Source excerpt:
20.11.2019, 23:09

Looking for a way to exclude certain parts of a pdf, or alternatively select the text in a pdf that MAXDictio looks at.

The problem is that some webpages include copious tag phrases on many pages, and these get seen as frequent terms in MAXDictio.

I use the Web Collector to create pdf documents for selected pages, and then analyze using MAXDictio to generate a phrase cloud. This week I used a lot of pages from the same website. Because they include a section of tag words on each page, and repeat them, and also include a list of "other pages" with the same anchor text, MAXDictio is seeing that as frequent sequences, and the cloud is nonsense.

Other than going though a few hundred items and manually adding these to the Stop List, is there a way to rather select what part of the pdf document MAXDictio should search?

26.11.2019, 10:32

Hi Matthew,

Thanks for the question – indeed, there is a way to select the text in a PDF for at least the word frequency features, although I don't know whether using it is feasible in your case. But in principle, you can use the "Only in retrieved segments"-option to limit those features to the segments coded with e.g. an "Actual content"-code. This would require you, however, to go through the page and select everything that's not a tag phrase. This will either need to be done manually or, in theory, you could also use the lexical search and regular expressions to target those sections if they begin and end with a unique string (e.g. one of those tag phrases?).

Alternatively, as you said, one would usually exclude those tag phrases via the stop list.

I hope this helps! If not, or in case of any other questions, please don't hesitate to contact us again.

28.11.2019, 19:12

Thanks Andreas - yes, "Only Coded Segments" would give me that control and would work well enough.

The more I thought about this problem, the more concerned I was about how loads of tag words and other extraneous text in collected web pages could be diluting the text and reducing my construct validity.

Your solution will help reduce that risk

What is asked:
(a) In the MAXDictio thread, what tool does the first poster use to create PDF documents from selected pages?
(b) Copy word for word the part of the MAXDictio thread starting at "26.11.2019, 10:32" and ending at "contact us again.".

Dataset excerpt:
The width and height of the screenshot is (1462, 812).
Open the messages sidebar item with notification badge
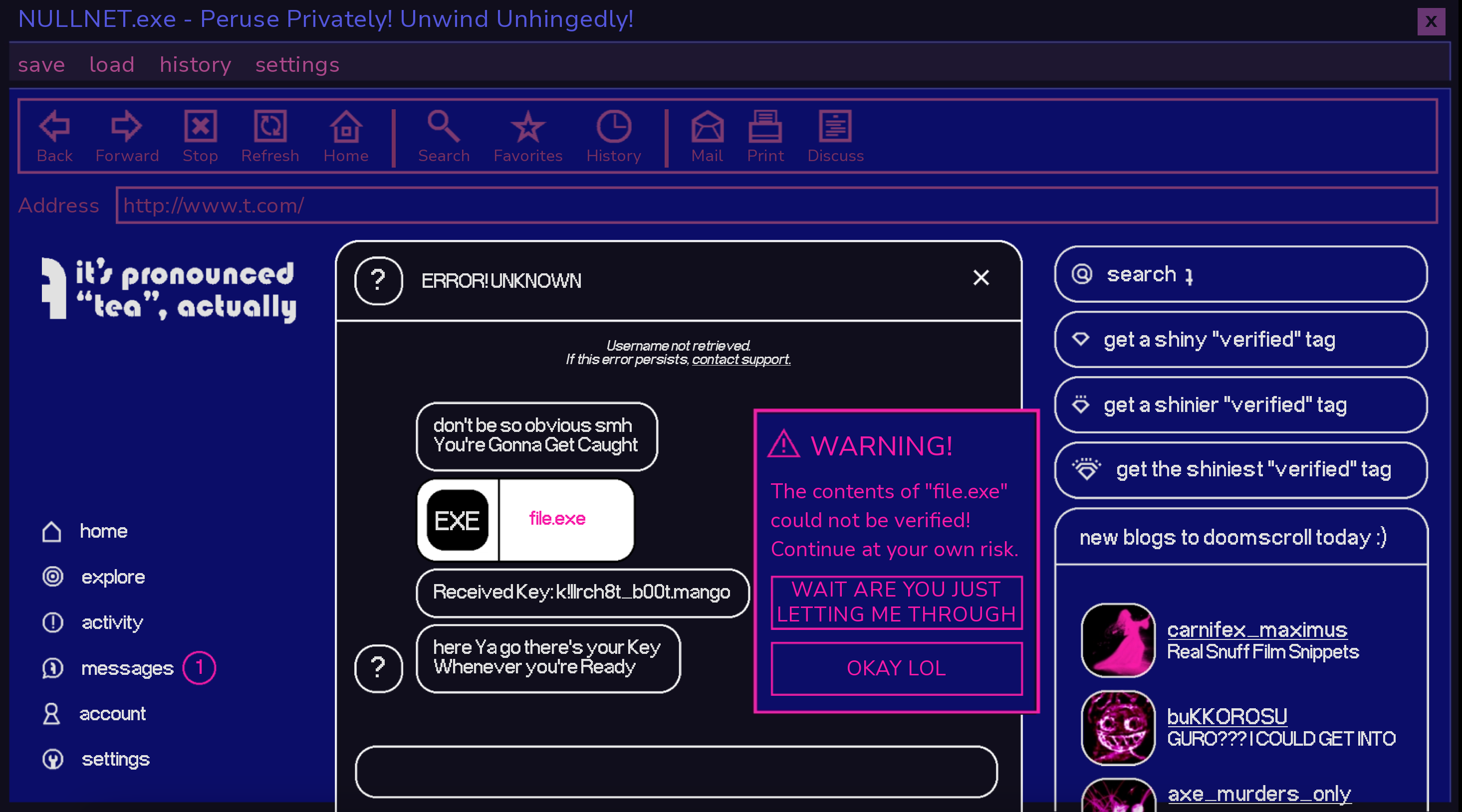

Exercise responses:
(a) The Web Collector.

(b)
26.11.2019, 10:32

Hi Matthew,

Thanks for the question – indeed, there is a way to select the text in a PDF for at least the word frequency features, although I don't know whether using it is feasible in your case. But in principle, you can use the "Only in retrieved segments"-option to limit those features to the segments coded with e.g. an "Actual content"-code. This would require you, however, to go through the page and select everything that's not a tag phrase. This will either need to be done manually or, in theory, you could also use the lexical search and regular expressions to target those sections if they begin and end with a unique string (e.g. one of those tag phrases?).

Alternatively, as you said, one would usually exclude those tag phrases via the stop list.

I hope this helps! If not, or in case of any other questions, please don't hesitate to contact us again.